What you are asked to do: Convert the listing lines from the one containing "At what coordinates should I click to accomplish: Open" through the one containing "pyautogui.click(x=827, y=84)", inclusive, into a JSON list of strings with one string per line. Leave out blank lines.

Dataset rows:
========

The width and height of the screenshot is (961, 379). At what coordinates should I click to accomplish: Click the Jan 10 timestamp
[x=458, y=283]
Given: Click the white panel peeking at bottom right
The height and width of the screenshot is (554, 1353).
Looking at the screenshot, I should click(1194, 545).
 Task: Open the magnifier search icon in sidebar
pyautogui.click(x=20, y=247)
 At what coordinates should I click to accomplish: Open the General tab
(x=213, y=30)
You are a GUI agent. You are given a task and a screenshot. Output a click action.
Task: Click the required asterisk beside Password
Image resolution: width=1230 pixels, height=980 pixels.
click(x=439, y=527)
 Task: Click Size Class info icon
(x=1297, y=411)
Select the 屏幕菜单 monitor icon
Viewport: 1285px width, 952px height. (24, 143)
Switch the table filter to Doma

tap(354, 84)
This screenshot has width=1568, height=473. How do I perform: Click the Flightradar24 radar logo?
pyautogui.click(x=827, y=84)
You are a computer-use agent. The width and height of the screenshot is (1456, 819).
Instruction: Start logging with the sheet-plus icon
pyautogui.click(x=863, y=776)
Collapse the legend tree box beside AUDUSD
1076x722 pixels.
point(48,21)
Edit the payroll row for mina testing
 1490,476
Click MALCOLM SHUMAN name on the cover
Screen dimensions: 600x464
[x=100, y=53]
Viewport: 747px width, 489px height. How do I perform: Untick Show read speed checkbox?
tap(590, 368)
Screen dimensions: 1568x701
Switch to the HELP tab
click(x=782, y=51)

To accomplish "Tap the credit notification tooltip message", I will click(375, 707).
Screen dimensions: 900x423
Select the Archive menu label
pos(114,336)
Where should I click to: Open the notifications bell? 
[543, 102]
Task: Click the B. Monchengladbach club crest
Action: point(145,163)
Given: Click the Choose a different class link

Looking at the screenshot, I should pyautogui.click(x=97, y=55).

========

Written response:
[
  " At what coordinates should I click to accomplish: Open the General tab",
  "(x=213, y=30)",
  "You are a GUI agent. You are given a task and a screenshot. Output a click action.",
  "Task: Click the required asterisk beside Password",
  "Image resolution: width=1230 pixels, height=980 pixels.",
  "click(x=439, y=527)",
  " Task: Click Size Class info icon",
  "(x=1297, y=411)",
  "Select the 屏幕菜单 monitor icon",
  "Viewport: 1285px width, 952px height. (24, 143)",
  "Switch the table filter to Doma",
  "tap(354, 84)",
  "This screenshot has width=1568, height=473. How do I perform: Click the Flightradar24 radar logo?",
  "pyautogui.click(x=827, y=84)"
]